Cuento de Navidad
EL ABUELO empezó a escribir tres años después de jubilarse
El retiro forzoso le alcanzó cuando aún era un hombre jovial, saludable y lleno de energía, tanto que estuvo a punto de acabar con él. Su nieto Jorge era muy pequeño entonces, pero su memoria le recordaba como una figura en perpetuo movimiento. Se apuntó a un gimnasio, a un club de senderismo, a una asociación de voluntarios, a un grupo que recorría cada fin de semana las líneas del frente de Madrid en la Guerra Civil, se matriculó en una academia para aprender alemán, en otra donde preparaban el acceso de personas mayores a la universidad, en un curso de pintura… Hizo de todo, lo intentó todo excepto una escuela de escritura, y sin embargo, cuando aquel horario frenético se fue depurando, reteniendo lo esencial para desprenderse de lo superfluo, la escritura se convirtió en el eje que articuló su vida.
Mientras su vida encajaba de nuevo en una rutina exacta y provechosa, dejó de quejarse, de lamentar su jubilación, de reclamar la atención de sus hijos.
Se levantaba pronto, iba y volvía del gimnasio, se duchaba y se sentaba en su mesa hasta la hora de comer. Por las tardes, tras la siesta, intentaba que su mujer le acompañara en un paseo largo, y cuando no lo conseguía, salía solo. Luego volvía a sentarse, a corregir lo que había escrito por la mañana, hasta la hora de cenar. Así, mientras su vida encajaba de nuevo en una rutina exacta y provechosa, dejó de quejarse, de lamentar su jubilación, de reclamar la atención de sus hijos. Su mujer estaba encantada con aquel cambio que le había devuelto el buen humor, las ganas de vivir, y el resto de la familia aprobaba con entusiasmo la chifladura literaria que producía como mínimo un folio diario, a veces dos, que nadie se molestaba en leer.

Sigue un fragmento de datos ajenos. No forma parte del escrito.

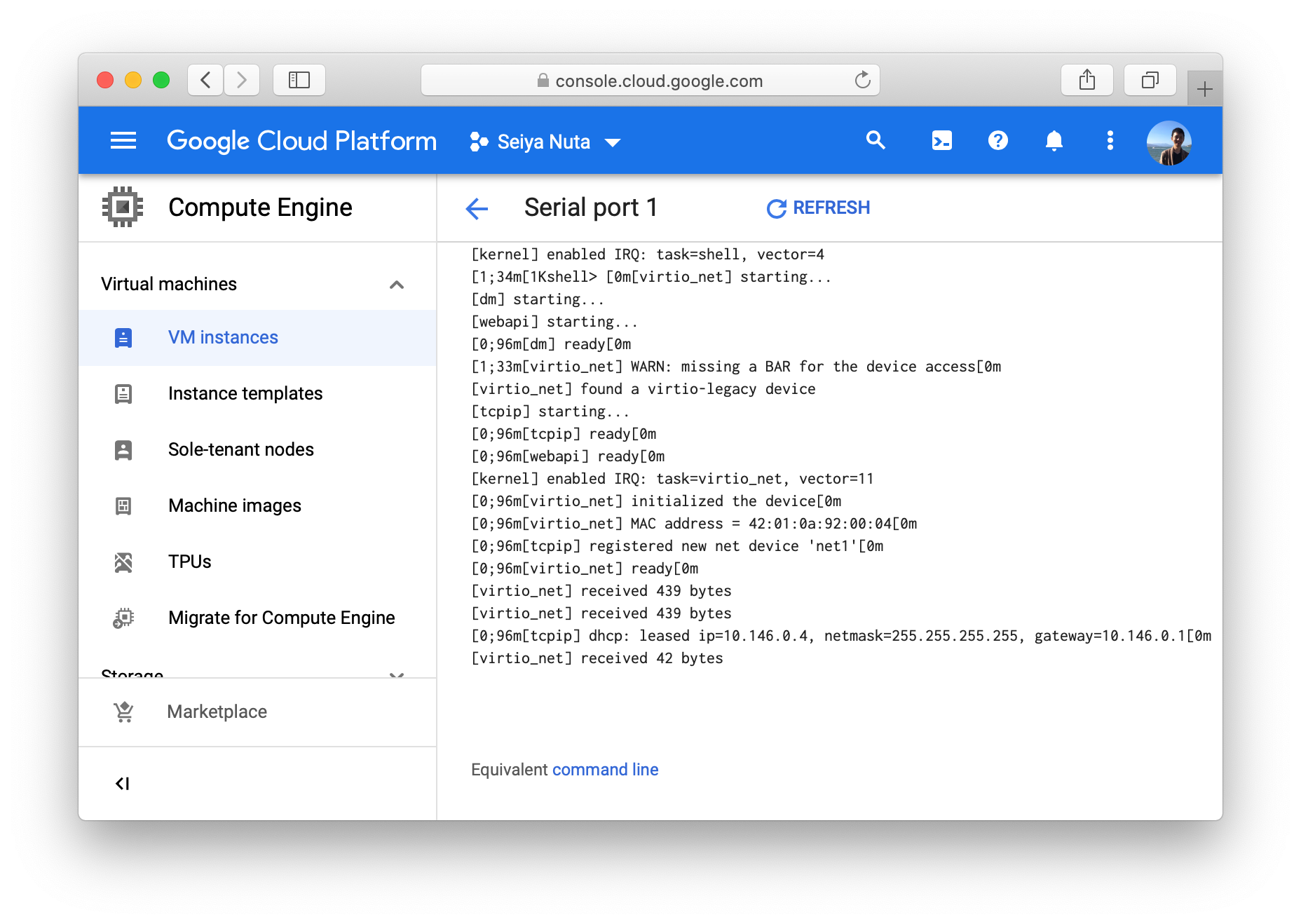Select Migrate for Compute Engine

pyautogui.click(x=281, y=618)
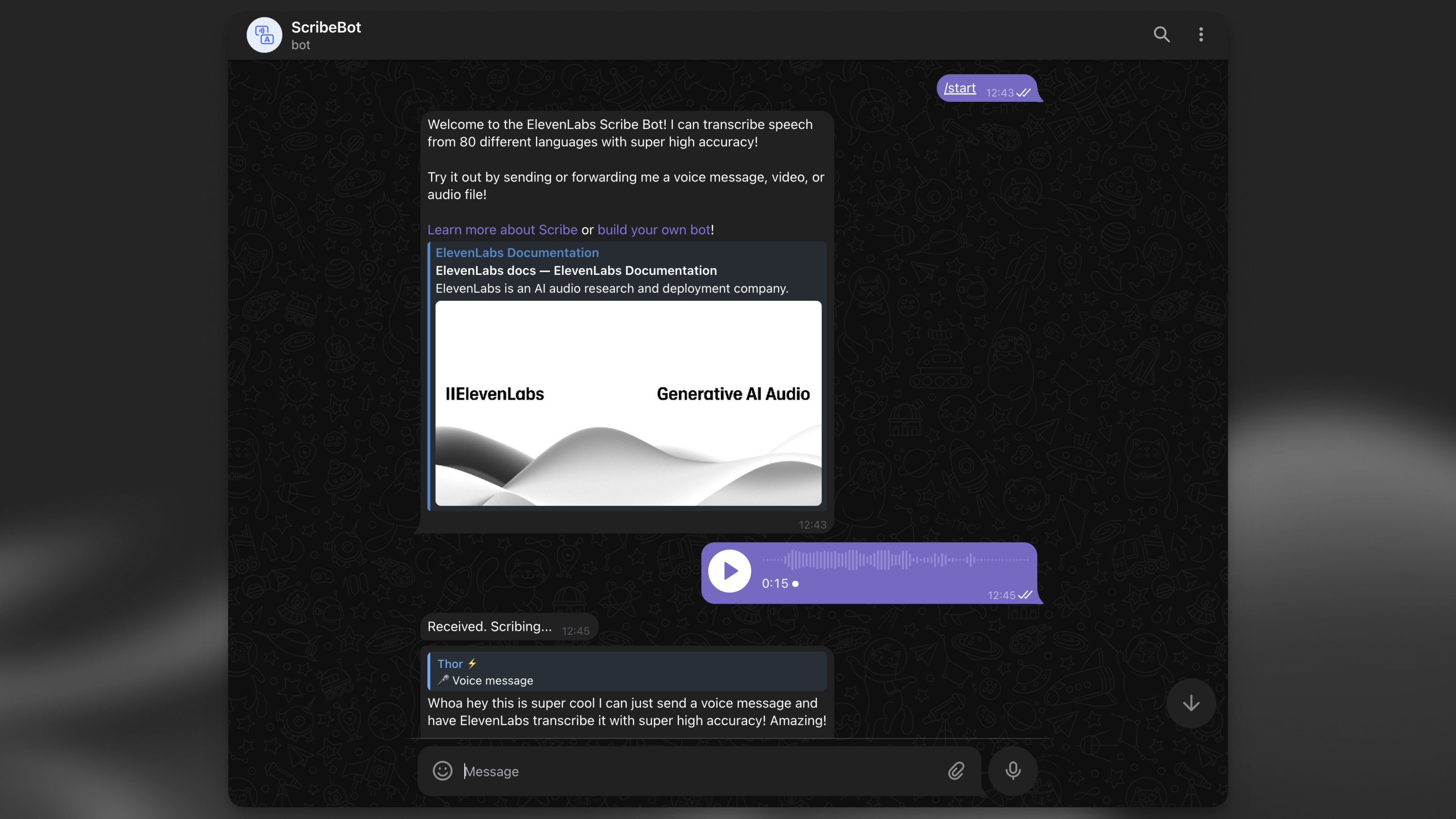Viewport: 1456px width, 819px height.
Task: Follow the build your own bot link
Action: tap(653, 229)
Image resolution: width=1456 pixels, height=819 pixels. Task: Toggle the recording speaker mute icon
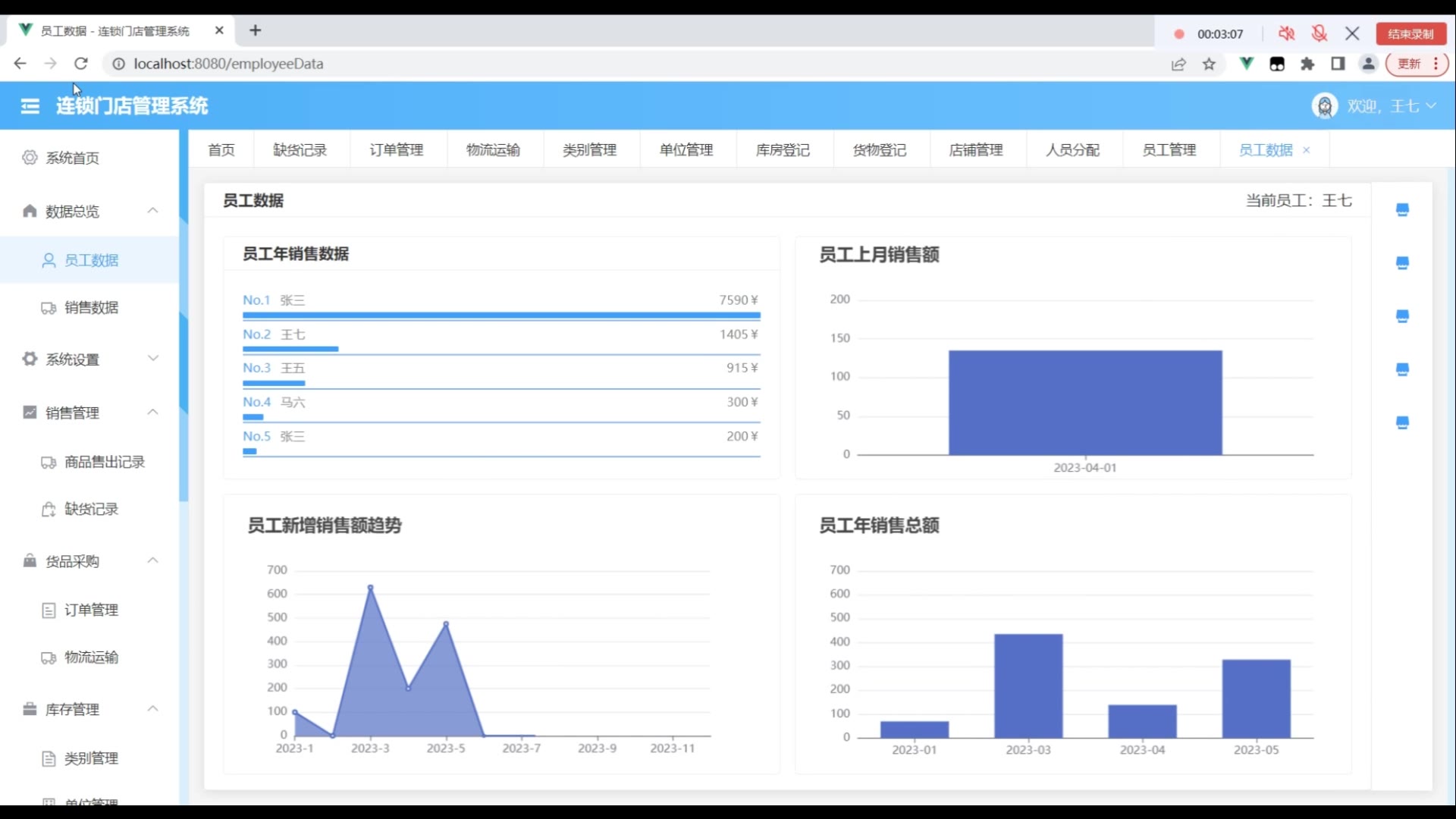coord(1287,33)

El abuelo escribió una trilogía, tres novelas muy largas que al final se convirtieron en cinco para ocupar casi 20 años de su vida. Al terminar de corregir la última, estaba a punto de cumplir 86, y se murió de pronto, víctima de una esclerosis múltiple que le fulminó cuando nadie lo esperaba. Todos le habían insistido mucho en que dejara de fumar, de beber cerveza, de tomarse un whisky, o dos, cada noche, él había respondido reduciendo todos sus consumos sin abandonar ninguno, pero, aunque no se atrevieron a decirlo en voz alta, todos comprendieron que lo que le había matado había sido dejar de escribir, poner el punto final de la novela que cerraba el ciclo. Por eso nadie se atrevió a tocar los manuscritos, y los diez gruesos volúmenes, dos por cada libro, encuadernados con canutillo, siguieron reposando en una balda de la estantería de su despacho hasta que a Jorge se le ocurrió hojear el primero un día de Navidad, mientras se aburría después de comer en casa de su abuela con toda la familia.
Sus padres se marcharon y no quiso irse con ellos. Eran más de las ocho cuando le pidió a su abuela una bolsa para llevarse a casa el primer libro. Te lo devuelvo un domingo de estos, anunció, y nunca lo hizo. Los manuscritos se fueron amontonando en su propia estantería mientras devoraba la historia oscura y compleja de un mundo fantástico, una familia rica y otra pobre, una guerra que duraba siglos, un amor imposible, el honor y la gloria.
–¿Qué haces, Jorge? –le preguntó su madre después de dos meses, intrigada por la cantidad de horas que aquel chico de veintipocos años pasaba encerrado en su cuarto, con el ordenador inactivo.
–Estoy leyendo las novelas del abuelo –contestó él–. Son buenísimas.
–¿Buenísimas? –su madre, hija del autor, se quedó congelada con una mano sobre el picaporte de la puerta–.Eso no puede ser.
–Son buenísimas, mamá –insistió Jorge–. Es superinjusto, no hay derecho, todos tenemos la culpa, le hemos dejado morir sin haberle leído y todo lo que quieras, pero lo que importa es que las novelas son muy buenas. Ya sé que es rarísimo, que parece imposible, pero son muy buenas. No he querido contártelo hasta ahora porque sé que te vas a sentir fatal, pero se las estoy pasando a los primos y todos están de acuerdo conmigo…
Cuando se publicó la primera, los hijos del autor se sentían tan culpables que ni siquiera fueron a la presentación. Fueron los nietos quienes se ocuparon de todo, y firmaron los contratos, hablaron con la prensa, cobraron los derechos, y procuraron ser dignos de la herencia de su abuelo.